Après être revenu sur son compère il y quelques jours, il est temps de revenir sur le “Rock” (vous pouvez me pardonner celle-ci) de Vanderbilt, d’ores et déjà dans la légende des Commodores de Vanderbilt, l’impressionnant Kumar Rocker. Si lui aussi est petit à petit réévalué par les scouts après avoir tutoyé les sommets des prévisions, et si nul ne sait ce que sera sa carrière professionnelle, revenons ensemble sur ce joueur solide, héritier malgré lui des traditions d’un état connu du Sud, lorsque l’on parle baseball, l’Alabama.

Vanderbilt pitcher Kumar Rocker (80) takes the field as he is introduced before the game against South Alabama at Hawkins Field Tuesday, Feb. 18, 2020 in Nashville, Tenn.

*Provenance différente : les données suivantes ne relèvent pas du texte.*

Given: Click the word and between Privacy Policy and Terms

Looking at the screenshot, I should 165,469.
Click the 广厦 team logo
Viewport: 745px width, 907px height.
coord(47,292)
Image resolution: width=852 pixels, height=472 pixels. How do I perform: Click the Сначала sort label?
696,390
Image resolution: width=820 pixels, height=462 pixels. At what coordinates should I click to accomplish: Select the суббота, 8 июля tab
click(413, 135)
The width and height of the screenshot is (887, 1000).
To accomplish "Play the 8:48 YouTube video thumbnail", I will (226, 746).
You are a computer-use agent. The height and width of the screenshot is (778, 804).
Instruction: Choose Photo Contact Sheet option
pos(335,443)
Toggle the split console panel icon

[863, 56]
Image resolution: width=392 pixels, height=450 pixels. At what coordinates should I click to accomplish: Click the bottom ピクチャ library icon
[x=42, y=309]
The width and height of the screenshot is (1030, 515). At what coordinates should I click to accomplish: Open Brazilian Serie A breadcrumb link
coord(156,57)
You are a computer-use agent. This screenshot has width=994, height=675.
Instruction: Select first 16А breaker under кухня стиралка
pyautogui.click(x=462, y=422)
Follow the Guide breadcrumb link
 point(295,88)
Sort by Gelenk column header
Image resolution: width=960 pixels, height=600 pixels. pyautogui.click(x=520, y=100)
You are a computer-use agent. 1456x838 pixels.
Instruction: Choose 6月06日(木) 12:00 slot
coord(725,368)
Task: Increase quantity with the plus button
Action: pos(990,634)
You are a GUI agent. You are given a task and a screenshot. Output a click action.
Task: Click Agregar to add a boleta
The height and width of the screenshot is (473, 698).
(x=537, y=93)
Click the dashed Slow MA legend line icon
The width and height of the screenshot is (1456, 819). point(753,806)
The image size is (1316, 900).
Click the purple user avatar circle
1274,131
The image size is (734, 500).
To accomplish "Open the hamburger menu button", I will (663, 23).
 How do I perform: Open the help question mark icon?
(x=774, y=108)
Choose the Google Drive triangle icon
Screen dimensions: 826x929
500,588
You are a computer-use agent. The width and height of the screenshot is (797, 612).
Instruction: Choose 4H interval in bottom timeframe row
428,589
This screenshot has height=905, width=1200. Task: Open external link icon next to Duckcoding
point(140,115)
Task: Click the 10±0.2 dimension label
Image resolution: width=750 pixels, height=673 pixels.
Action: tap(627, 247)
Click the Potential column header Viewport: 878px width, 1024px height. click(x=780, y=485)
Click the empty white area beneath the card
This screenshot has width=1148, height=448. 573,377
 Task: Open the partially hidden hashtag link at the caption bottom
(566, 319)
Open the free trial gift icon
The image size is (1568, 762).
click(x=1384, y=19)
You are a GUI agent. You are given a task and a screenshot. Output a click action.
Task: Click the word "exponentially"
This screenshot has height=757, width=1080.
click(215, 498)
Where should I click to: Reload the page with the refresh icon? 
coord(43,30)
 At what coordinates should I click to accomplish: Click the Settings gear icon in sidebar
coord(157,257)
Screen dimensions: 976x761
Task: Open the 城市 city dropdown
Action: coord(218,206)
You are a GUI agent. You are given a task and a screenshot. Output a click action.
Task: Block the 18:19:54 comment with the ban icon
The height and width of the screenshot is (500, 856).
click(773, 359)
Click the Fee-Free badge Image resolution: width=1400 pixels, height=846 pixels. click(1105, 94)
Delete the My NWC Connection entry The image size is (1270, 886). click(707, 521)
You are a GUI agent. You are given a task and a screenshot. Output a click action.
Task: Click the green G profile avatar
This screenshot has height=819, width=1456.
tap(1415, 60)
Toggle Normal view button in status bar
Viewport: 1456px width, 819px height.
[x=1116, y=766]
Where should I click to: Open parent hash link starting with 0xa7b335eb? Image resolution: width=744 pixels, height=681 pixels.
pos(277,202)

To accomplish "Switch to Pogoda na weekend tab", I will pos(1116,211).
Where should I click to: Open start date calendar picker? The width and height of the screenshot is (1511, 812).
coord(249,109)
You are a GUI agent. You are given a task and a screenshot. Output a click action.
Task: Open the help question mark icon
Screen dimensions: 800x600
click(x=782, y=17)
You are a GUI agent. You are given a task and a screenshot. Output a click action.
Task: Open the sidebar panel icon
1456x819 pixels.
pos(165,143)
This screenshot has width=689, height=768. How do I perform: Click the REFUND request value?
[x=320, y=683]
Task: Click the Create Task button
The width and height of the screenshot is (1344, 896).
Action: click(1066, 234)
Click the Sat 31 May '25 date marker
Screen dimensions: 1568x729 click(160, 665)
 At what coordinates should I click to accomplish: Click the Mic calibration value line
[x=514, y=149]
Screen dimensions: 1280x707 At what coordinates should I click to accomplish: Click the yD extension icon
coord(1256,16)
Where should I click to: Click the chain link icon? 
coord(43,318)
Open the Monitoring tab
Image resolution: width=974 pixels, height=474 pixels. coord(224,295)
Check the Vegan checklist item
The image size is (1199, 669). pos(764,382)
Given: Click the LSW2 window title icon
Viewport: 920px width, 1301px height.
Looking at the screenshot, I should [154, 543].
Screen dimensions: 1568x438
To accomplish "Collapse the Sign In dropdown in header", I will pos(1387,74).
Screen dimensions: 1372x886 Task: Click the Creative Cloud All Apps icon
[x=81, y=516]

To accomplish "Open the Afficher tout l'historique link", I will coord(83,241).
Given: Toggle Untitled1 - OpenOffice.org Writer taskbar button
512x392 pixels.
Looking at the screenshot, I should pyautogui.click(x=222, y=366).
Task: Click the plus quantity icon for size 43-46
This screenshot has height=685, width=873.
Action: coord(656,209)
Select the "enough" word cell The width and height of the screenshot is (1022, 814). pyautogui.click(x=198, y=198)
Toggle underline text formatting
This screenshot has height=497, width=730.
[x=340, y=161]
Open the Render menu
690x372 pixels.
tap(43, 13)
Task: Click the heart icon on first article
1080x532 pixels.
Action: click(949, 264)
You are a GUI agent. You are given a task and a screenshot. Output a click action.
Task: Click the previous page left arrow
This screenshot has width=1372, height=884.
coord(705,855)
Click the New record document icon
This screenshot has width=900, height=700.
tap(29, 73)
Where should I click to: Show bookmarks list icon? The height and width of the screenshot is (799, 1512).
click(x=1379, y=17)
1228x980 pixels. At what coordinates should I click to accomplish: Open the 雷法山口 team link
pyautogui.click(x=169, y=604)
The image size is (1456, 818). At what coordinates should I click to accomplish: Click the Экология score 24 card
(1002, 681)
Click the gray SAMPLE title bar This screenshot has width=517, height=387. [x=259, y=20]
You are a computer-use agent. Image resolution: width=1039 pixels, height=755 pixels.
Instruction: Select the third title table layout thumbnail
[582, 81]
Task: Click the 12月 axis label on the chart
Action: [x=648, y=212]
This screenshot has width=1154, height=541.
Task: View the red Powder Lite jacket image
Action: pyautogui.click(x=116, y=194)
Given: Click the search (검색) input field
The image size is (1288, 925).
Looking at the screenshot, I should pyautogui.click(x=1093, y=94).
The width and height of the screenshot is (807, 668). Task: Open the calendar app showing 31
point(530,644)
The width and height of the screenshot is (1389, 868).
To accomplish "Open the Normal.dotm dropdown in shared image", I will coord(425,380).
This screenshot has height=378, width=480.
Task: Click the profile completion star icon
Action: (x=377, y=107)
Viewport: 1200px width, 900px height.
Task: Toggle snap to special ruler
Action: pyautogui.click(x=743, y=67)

Nas Vandy Baseball Home Opener 027

Le nouveau produit du Sud

De gauche à droite: Early Wynn, Satchel Paige, Hank Aaron, Willie Mays, Ozzie Smith

Lorsque l’on évoque cet Etat, des noms fusent dans nos têtes sans même réfléchir: Satchel Paige, Willie Mays, Hank Aaron ou encore Ozzie Smith, ces phénomènes issus de Bama. Né à Montgomery, la même année que s’est éteint Early Wynn, une autre légende de l’Etat, Kumar est un enfant du destin. J’en fais un peu trop, il est vrai, mais rien n’indiquait que Lalitha, sa maman, originaire d’Inde et Tracy, son papa, footballeur émérite, reconnu dans la grande famille du football par sa longévité dans le coaching et ancien professionnel, puissent un jour se rencontrer. Cette rencontre, qualifiable de fortuite, entre l’étudiante de l’université de Maryland et l’éphémère joueur des Washington Redskins, donna naissance à un phénomène physique, fils unique et inspiré par l’état d’esprit de Mr Rocker. Cet état d’esprit fut initié par le père donc, légende de l’université d’Auburn, ayant été un défensive tackle de renom, et cultivé par le fils, qui décida assez vite de ne pas marcher dans les pas de son paternel, privilégiant la petite balle ronde à couture, à celle, ovale et plus grande, que chérissait Tracy, nouveau coach de ligne défensive des Eagles de Philadelphie. Limiter cependant les exploits sportifs des Rocker à ces deux hommes ne seraient pas rendre justice à David Rocker, jeune frère de Tracy et ancien professionnel chez les Rams, dans le début des années 90.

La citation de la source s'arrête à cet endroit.